Mí vecino de mesa, el joven algo chepudo, no hace más que mirarme. Lo percibo con el rabillo del ojo, pues finjo no prestarle atención. Pero él me observa atentamente. Demasiado atentamente. Puede que haya descubierto la superchería de mí masculinidad. Alguna vez ha sucedido: unas cuantas personas han tenido sospechas sobre mi identidad, aunque, por supuesto, nunca les permití comprobación alguna. Miro a mi alrededor: todos los clientes que abarrotan la estancia son varones. Es natural, porque las pocas mujeres que viajan y se alojan en las posadas no suelen acudir a la sala común, siempre tan bulliciosa y turbulenta al calor de la cerveza y del áspero vino. Hoy sólo hay una fémina en todo el comedor y es la criada del posadero, una chica alta y robusta capaz de llevar cinco jarras de cerveza en cada mano. Su rostro me ha llamado la atención, porque tiene medía cara horriblemente quemada, con el ojo perdido y sepultado en un pliegue de piel deforme y escarlata. La otra media cara, en cambio, es fresca, delicada y muy bonita. De perfil, y según qué parte del rostro ofrezca, la posadera puede parecer un ángel o un demonio.

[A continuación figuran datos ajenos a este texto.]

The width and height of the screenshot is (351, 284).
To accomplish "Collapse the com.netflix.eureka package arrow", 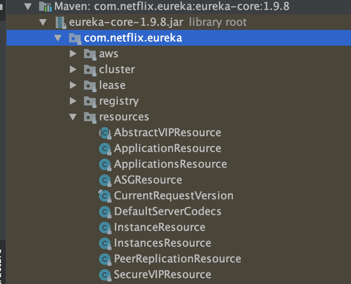I will pos(58,38).
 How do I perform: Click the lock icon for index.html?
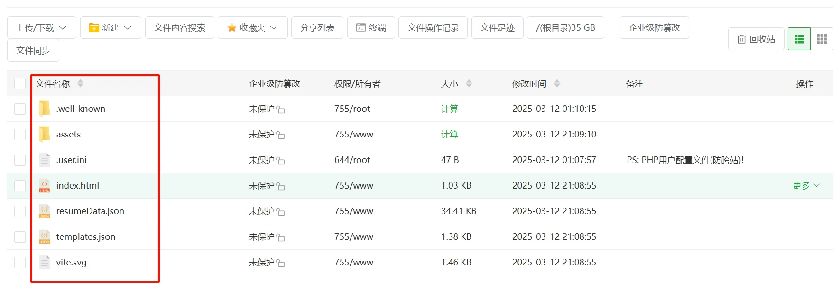tap(281, 186)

La gran chimenea tira mal y escupe vaharadas de humo. Los ojos se me llenan de lágrimas; con la excusa de enjugarlos, atisbo discretamente a mi vecino. Debe de tener más o menos mi edad. Es delgado, menudo, con el pecho hundido y los hombros demasiado cargados y desiguales. Lleva unos larguísimos cabellos, oscuros y lacios, recogidos en una coleta sobre su espalda. Desde luego no es un hombre de acción: en primer lugar por su curvado espinazo, pero, además, porque ningún guerrero, ningún soldado llevaría una coleta así, pues podría servirle de asidero al enemigo en un combate. Tiene la piel muy blanca, una barbita breve bien recortada y un rostro pequeño y desagradablemente apretado, también un poco desequilibrado, como su pobre espalda. Una mirada negra y profunda resbala por debajo de sus largas pestañas. Sus ojos son muy hermosos, pero quizá taimados.